Rules of procedure are intended to subserve the rules of natural justice. In Nagendra Nath Bora Vs. Commissioner of Hills Division it was held that the Rules of natural justice vary with the varying constitutions of statutory bodies and the rules prescribed by the Act under which they function and the question whether or not any rules of natural justice has been contravened should be decided not under any preconceived notions but in the light of the statutory rules and provisions. In the application made by the D.G. to the Commission the relevant offending clauses of the agreement have been reproduced. It is also specified that the said Clauses amount to restrictive trade practices under Clauses (g), (a) & (c) of Section 33(1) of the Act and as such the agreement requires registration. In our view no material or relevant particulars are lacking in this case. Even if there is any such defect the petitioners could approach the Commission for further or better particulars under Regulation 65(1)(b).

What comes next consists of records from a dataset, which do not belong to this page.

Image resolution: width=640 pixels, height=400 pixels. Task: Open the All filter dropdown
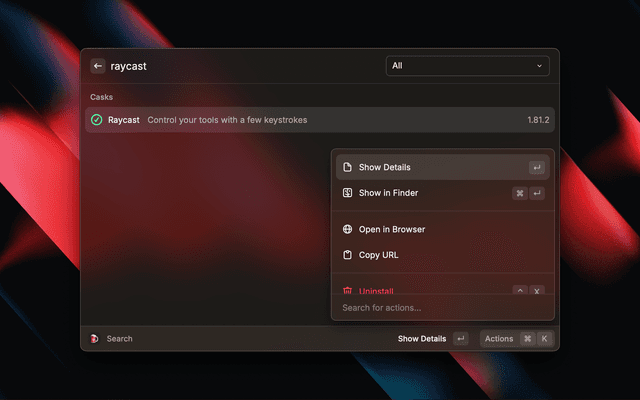[x=467, y=66]
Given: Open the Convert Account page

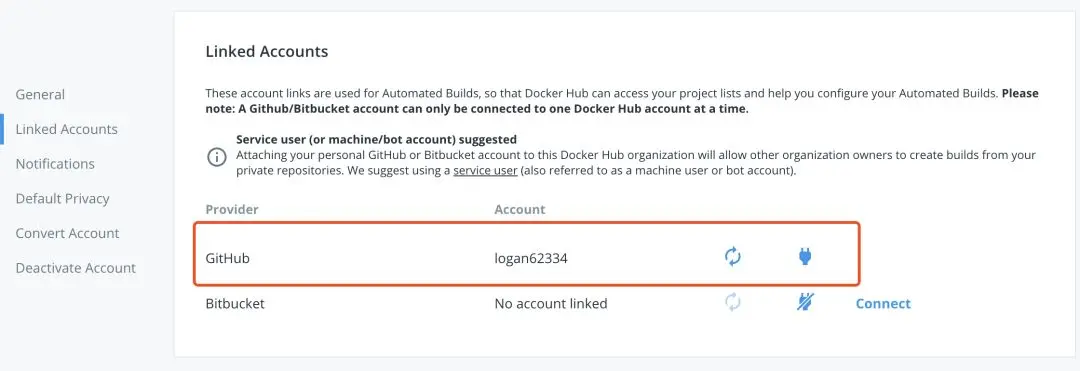Looking at the screenshot, I should coord(67,233).
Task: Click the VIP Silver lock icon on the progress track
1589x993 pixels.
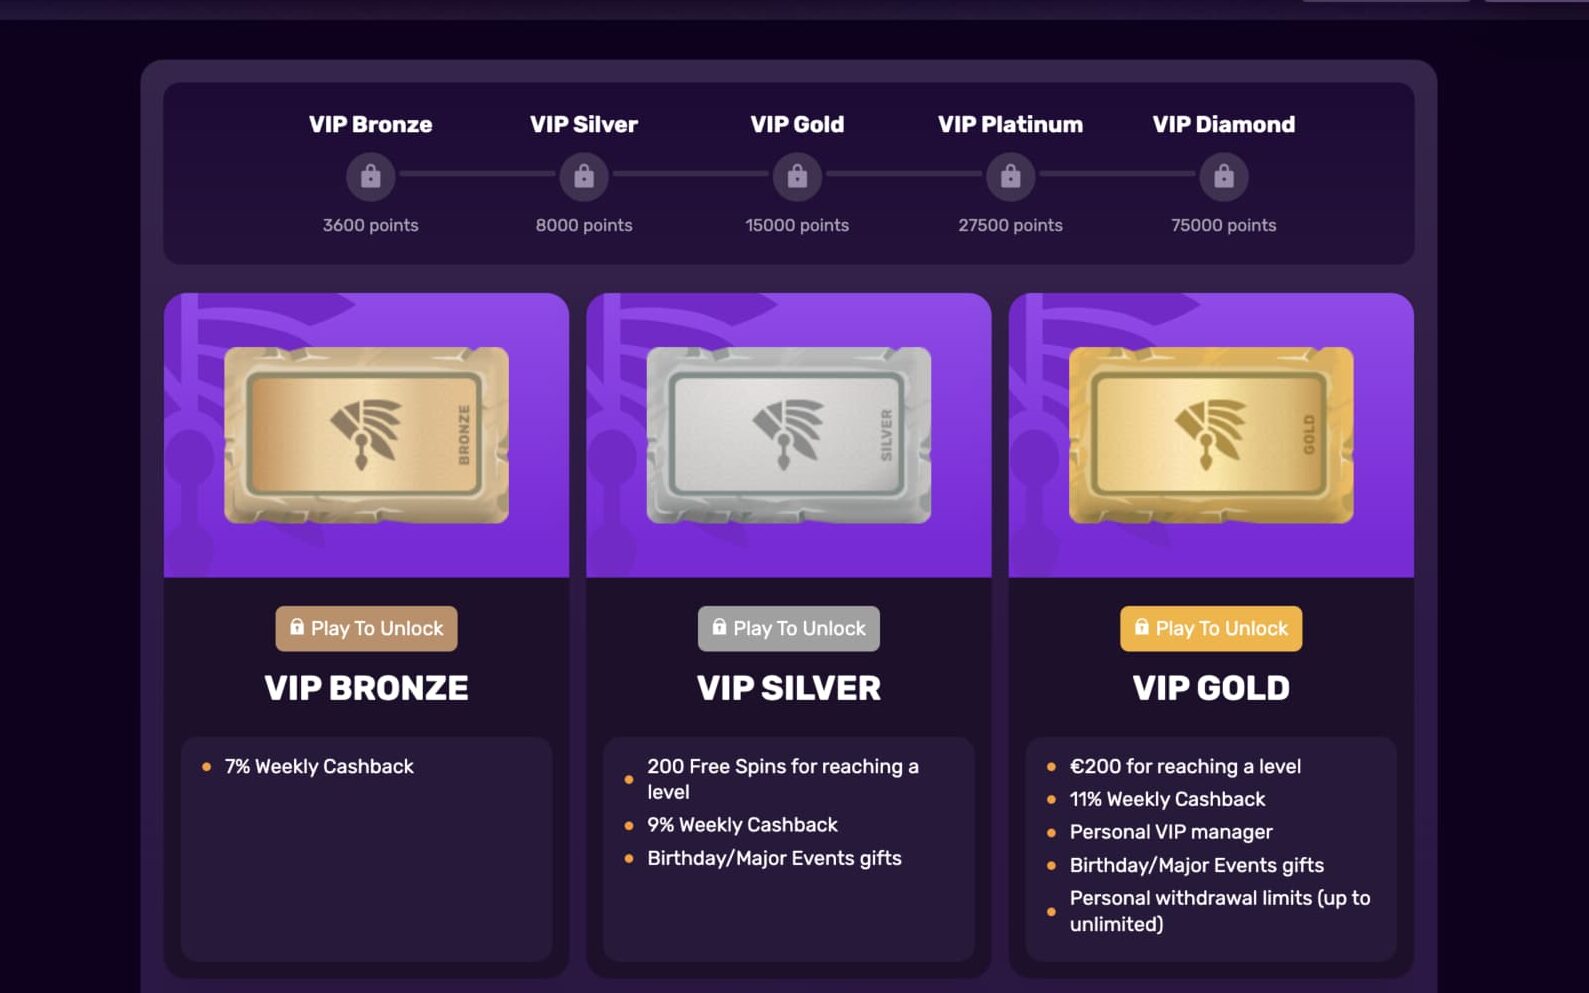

43.1 In Mahindra & Mahindra Ltd. (supra), their Lordships have observed : "Even if the application did not set out any facts or features showing how the trade practices complained of by the Registrar were restrictive trade practices, the Registrar could still at the hearing of the inquiry, in the absence of any demand for particulars being made by the other side, produce material before the Commission disclosing facts or features which would go to establish the restrictive nature of the trade practices complained of by him and if the Registrar did so, the defect in the application would not be of much consequence."
43.2 In Raymond Woollen Mills Ltd. Vs. MRTPC 1982 Tax L R 2590 contention as to particulars came up specifically before the Division Bench for consideration. It was held:-
"A party called upon to meet a charge must know with sufficient particularity with that charge is.
Just as a complaint or a notice may contain vague allegations, and similarly so can a rejoinder.
In the case of vague allegations made in a complaint or a notice under S.10(a)(iv) of the Act the proper remedy would be before filing the reply thereto, and in the case of vague allegations made in a reply the proper time for asking for further and better particulars would be before filing the rejoinder thereto. Regn. 15 has expressly made the provisions of the Code applicable to the proceedings before the Commission in so far as such provisions are not inconsistent with any of the provisions expressly made in the Act or in the Regulations. Regn. 74 is not inconsistent with the provisions of Rr. 4 and 5 of O. 6, Civil P.C. and there is nothing in any of the other Regulations or in any of the sections of the Act which is inconsistent therewith."
43.3 We find ourselves in respectful agreement with the view taken by Bombay High Court. The notice can not be quashed on the ground of want of particulars.
44. For these reasons we do not find any merit in this writ petition and the same is hereby dismissed with costs, assessed at Rs.5,000/-.
45. I.A.2807/97 also stands disposed of.